By Tom Boswell
I was working in northeast Wisconsin in 2004 when the countryside literally began to stink from the invasion of industrial agriculture. Scott and Judy Treml, farming in rural Luxemburg, turned on their kitchen tap one morning, and out gushed something that looked like ditch water. It was a gift from a neighboring factory farm, but nothing they and their three young daughters could drink. They had to get a tanker truck for their water, and sue the factory farm, alleging 20 years of polluting a nearby creek.
“Sometimes it smells like a barn coming out of the faucet,” said another victim of well contamination.
I was working for a nonprofit, helping groups of citizens compete for grants to protect their watershed and natural resources. Ironically, the grant money and my compensation came, indirectly, from the same forces conspiring to strip local communities of regulatory power in the siting of factory farms. These forces—industrial agriculture, state regulatory agencies and politicians—were busy crafting AB 868, the Livestock Facility Siting Law.
Now there are 100 of these factory farms in northeast Wisconsin and 200 in the state. They are spreading to southern Wisconsin and northern Illinois like a malignant disease.
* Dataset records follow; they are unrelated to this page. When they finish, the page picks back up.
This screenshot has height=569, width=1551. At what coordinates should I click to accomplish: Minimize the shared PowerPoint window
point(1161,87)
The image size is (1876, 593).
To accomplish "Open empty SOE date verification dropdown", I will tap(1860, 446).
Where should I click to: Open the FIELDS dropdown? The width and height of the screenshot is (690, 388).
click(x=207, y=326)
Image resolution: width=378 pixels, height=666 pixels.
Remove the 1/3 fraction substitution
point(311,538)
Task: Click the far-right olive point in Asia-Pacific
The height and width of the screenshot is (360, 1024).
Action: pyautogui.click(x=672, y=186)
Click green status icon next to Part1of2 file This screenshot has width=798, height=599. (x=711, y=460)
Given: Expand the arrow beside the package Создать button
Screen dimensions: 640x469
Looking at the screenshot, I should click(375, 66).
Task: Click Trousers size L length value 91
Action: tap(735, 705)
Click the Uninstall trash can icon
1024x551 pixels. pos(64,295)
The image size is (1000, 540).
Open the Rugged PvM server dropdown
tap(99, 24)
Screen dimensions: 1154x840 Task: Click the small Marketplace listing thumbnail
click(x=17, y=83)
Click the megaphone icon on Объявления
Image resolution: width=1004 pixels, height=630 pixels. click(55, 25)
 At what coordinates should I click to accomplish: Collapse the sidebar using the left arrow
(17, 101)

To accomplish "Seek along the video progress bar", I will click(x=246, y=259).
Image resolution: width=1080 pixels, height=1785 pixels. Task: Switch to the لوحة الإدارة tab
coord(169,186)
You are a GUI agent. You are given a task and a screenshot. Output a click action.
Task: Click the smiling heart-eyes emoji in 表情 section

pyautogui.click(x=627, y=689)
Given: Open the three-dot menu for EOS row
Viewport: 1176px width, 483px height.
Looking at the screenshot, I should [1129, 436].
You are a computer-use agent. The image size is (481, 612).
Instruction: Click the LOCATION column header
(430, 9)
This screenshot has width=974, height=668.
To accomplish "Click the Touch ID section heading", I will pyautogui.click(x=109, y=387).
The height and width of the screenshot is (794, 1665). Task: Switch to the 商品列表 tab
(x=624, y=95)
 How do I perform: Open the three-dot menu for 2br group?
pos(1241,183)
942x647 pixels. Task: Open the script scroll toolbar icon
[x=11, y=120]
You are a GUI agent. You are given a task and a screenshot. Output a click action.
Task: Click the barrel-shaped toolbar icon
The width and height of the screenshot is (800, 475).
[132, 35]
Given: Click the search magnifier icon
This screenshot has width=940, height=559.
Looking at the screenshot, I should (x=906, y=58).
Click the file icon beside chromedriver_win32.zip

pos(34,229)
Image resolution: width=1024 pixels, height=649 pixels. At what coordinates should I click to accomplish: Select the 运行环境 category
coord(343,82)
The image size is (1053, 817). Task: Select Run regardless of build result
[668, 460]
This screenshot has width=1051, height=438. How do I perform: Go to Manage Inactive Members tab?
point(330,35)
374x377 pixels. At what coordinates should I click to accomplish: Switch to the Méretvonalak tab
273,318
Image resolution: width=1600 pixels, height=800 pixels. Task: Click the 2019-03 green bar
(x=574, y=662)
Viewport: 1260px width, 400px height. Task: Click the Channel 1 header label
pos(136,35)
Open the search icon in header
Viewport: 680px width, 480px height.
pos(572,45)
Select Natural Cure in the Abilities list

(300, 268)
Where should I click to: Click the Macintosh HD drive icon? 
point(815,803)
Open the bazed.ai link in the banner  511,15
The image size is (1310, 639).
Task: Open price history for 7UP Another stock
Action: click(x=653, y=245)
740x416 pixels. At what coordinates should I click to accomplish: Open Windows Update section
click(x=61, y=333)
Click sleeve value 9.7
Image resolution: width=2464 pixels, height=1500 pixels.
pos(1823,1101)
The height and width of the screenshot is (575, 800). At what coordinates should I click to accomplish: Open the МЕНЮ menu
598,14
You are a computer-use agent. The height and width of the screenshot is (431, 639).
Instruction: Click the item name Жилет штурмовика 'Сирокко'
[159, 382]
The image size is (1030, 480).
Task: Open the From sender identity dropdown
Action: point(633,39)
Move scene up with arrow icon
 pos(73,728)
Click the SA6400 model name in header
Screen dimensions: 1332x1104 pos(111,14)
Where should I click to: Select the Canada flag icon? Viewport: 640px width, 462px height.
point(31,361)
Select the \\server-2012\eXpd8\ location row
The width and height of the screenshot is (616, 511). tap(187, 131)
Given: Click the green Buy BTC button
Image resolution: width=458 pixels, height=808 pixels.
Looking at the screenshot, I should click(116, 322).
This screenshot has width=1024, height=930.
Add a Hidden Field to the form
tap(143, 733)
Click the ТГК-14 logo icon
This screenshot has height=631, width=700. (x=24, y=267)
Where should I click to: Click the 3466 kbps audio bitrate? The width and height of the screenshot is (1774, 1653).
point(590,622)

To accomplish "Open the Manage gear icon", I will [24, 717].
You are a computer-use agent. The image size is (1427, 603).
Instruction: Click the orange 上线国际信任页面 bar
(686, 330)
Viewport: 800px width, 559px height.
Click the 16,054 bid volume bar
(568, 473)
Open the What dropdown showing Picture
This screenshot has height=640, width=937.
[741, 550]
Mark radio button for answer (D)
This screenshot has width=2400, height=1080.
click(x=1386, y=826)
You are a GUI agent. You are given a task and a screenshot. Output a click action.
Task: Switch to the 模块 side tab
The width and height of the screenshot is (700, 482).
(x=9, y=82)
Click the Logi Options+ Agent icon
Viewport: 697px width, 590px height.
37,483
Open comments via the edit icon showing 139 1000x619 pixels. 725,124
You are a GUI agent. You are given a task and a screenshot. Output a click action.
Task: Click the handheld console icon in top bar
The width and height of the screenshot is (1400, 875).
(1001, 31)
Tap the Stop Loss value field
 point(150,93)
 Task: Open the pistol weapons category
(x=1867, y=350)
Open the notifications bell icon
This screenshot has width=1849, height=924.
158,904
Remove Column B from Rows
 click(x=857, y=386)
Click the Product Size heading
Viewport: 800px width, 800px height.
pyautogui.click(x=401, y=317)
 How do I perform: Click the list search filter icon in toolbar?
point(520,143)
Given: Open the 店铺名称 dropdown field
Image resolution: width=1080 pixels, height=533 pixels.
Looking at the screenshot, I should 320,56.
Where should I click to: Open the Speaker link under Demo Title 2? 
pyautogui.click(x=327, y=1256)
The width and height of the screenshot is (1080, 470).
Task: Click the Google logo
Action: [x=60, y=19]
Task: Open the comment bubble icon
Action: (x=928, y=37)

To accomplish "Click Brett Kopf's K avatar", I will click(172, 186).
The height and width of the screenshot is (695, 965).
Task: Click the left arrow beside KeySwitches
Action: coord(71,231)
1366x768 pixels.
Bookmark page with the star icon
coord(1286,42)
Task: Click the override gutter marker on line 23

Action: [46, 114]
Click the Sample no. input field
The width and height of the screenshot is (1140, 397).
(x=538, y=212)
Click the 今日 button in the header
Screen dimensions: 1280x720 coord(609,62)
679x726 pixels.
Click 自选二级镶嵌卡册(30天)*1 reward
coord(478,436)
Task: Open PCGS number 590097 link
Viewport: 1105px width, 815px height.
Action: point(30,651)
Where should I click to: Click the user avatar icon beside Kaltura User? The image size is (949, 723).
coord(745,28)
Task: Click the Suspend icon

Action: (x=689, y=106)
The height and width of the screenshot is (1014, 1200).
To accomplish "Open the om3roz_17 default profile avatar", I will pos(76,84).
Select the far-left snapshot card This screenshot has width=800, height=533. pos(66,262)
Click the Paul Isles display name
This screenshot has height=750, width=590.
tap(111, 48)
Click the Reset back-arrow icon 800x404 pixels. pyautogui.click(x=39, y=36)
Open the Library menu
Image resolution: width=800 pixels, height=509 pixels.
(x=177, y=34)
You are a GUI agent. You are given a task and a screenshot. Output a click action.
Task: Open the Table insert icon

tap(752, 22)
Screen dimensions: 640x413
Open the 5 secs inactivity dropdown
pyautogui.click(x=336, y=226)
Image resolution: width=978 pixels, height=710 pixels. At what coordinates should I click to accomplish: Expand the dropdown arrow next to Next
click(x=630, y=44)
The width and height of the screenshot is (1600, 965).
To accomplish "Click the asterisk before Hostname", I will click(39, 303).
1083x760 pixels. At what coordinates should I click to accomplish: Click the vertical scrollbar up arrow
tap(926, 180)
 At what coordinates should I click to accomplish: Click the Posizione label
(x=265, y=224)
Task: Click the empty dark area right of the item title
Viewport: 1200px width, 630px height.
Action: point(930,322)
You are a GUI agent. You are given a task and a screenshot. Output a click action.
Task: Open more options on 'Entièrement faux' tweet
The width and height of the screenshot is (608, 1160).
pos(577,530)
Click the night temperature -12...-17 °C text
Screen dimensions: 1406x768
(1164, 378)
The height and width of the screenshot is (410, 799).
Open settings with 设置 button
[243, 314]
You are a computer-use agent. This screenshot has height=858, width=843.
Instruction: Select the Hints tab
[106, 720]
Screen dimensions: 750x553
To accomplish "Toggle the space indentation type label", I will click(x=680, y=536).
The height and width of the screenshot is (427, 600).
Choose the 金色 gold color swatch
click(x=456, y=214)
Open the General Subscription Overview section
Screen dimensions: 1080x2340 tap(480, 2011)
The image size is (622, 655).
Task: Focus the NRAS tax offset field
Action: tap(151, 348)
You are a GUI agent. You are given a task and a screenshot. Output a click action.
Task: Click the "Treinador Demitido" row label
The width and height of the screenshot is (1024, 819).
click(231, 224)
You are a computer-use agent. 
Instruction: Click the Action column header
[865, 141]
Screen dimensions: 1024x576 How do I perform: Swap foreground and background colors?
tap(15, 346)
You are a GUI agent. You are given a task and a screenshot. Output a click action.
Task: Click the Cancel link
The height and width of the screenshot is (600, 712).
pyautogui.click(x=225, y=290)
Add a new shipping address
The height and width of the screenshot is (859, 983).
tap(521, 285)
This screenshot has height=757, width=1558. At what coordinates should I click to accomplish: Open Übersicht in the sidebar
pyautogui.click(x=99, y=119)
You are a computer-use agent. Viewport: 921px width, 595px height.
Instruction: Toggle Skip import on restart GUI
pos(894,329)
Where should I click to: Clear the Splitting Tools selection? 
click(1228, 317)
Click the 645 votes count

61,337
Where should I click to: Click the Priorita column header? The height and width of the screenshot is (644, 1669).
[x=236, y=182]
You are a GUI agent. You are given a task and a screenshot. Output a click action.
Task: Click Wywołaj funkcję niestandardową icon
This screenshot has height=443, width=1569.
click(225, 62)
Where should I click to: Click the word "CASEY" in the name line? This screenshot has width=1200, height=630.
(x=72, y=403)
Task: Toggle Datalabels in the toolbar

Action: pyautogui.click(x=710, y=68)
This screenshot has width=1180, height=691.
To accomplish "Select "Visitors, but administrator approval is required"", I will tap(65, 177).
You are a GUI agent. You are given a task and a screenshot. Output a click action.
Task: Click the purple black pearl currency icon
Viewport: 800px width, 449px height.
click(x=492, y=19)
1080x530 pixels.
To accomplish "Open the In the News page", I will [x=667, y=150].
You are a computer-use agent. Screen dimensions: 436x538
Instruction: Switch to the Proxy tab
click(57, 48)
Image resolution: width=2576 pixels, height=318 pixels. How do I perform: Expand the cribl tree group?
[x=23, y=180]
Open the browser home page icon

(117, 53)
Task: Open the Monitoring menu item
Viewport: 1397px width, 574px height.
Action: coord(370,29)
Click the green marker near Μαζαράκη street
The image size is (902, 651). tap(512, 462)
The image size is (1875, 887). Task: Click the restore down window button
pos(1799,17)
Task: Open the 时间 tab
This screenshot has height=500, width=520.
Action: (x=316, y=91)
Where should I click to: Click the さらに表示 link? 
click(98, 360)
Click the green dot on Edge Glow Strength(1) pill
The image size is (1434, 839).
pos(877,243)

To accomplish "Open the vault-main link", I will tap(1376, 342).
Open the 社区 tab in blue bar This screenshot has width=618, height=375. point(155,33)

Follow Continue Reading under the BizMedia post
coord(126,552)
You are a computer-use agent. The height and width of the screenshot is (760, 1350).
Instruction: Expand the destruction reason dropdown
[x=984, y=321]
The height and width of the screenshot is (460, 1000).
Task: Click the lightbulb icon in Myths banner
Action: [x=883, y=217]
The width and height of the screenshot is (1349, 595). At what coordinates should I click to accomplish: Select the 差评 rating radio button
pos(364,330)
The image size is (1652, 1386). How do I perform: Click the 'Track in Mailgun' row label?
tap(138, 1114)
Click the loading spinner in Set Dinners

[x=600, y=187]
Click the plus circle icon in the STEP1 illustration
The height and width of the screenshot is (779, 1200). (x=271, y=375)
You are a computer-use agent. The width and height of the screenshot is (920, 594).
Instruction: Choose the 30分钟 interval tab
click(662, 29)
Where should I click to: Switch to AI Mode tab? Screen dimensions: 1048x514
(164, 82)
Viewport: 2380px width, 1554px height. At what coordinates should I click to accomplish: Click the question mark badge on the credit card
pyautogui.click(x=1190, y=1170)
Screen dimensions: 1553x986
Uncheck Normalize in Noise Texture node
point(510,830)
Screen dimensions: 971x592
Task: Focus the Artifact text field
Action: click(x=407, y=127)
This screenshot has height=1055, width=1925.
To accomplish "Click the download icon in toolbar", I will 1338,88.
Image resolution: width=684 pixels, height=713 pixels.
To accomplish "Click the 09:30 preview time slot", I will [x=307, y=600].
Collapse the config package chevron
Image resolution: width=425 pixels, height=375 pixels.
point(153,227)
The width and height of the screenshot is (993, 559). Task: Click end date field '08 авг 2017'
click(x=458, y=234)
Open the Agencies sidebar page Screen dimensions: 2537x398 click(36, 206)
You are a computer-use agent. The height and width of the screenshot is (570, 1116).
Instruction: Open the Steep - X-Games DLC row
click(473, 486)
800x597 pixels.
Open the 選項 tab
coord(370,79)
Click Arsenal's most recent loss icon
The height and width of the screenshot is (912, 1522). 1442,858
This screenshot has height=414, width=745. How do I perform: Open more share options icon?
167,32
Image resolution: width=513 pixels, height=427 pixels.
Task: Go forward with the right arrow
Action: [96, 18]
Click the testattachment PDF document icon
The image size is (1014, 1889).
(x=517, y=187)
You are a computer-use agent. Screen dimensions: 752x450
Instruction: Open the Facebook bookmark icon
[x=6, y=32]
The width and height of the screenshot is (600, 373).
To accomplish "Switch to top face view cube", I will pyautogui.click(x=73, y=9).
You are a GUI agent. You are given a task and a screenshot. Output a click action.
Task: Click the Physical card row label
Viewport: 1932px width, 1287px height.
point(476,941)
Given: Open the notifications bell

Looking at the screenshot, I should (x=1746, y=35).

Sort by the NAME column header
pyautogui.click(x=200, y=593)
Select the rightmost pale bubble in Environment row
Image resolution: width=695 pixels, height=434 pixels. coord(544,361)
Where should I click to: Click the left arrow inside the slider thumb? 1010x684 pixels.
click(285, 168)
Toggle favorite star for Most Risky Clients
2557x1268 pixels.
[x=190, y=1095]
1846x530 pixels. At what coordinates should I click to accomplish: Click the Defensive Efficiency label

Todd Tuls, the biggest factory dairyman in Nebraska, now plans a 5,200-cow dairy east of Janesville, Wis. I have no quarrel with family farms, but these are not farms. The EPA has a special name for them: Concentrated Animal Feeding Operations, or CAFOs.
Since an average cow can produce as much waste as 20 humans, the Tuls’ dairy will generate waste equal to 104,000 people. That’s 3,500 more than the combined population of Beloit, Wis., and Janesville. Rock County already faces a variety of serious health challenges including the highest level of nitrate pollution of private wells in the state. County and state agencies have recorded from 32 to 46 percent of wells exceeding the maximum contaminant level for nitrate (10 ppm).
CAFOs also impact air quality in all sorts of ways. They can produce more than 160 volatile organic compounds (VOCs) and gases, most notably ammonia, hydrogen sulfide, methane and particulate matter. Children take in 20 to 50 percent more air than adults, making them more susceptible to lung disease and other health impacts. Research shows that the closer children live to factory farms, the greater their risk of asthma.
John Ikerd, a former dairy farmer and professor of agricultural economics at the University of Missouri, has spent decades studying factory farms. He contends that CAFOs present serious risks to public health and environment. He cites contamination of air, water, soil and food with toxic chemicals, infectious diseases, antibiotic-resistant bacteria and E. coli as among these threats. The American Public Health Association has called for a national moratorium on CAFOs.
While the Wisconsin DNR prepares to permit this factory farm, it also plans to restrict pollution in the Rock River basin. The agency noted that most of the Rock River was already “impaired,” along with sections of Turtle Creek and other local waterways. I wonder how the DNR plans to reduce phosphorus and sediment and “reach pollution goals” in the Rock basin while giving the green light to this factory farm?
Bigger is not necessarily better. What some tout as the “modern” way may actually be the way of the past. Organic foods are the fastest-growing segment of our food market and grass-based, pastured livestock is among the most profitable of farming operations. Research shows that around three-fourths of U.S. consumers favor foods grown on small family farms.
Industrial agriculture is only “profitable” because it leaves billions of dollars in “external” costs (like soil and groundwater contamination) for local communities to clean up, and because it relies on huge taxpayer subsidies.
Local control is the cornerstone of democracy. It is up to us to defend those things that make our communities attractive places to live and raise families. We must reclaim our right to clean air, clean water and good soil. Let’s not sacrifice our future to out-of-state corporations. Join Friends of Rock Prairie so our community does not become a cesspool for industrial agriculture.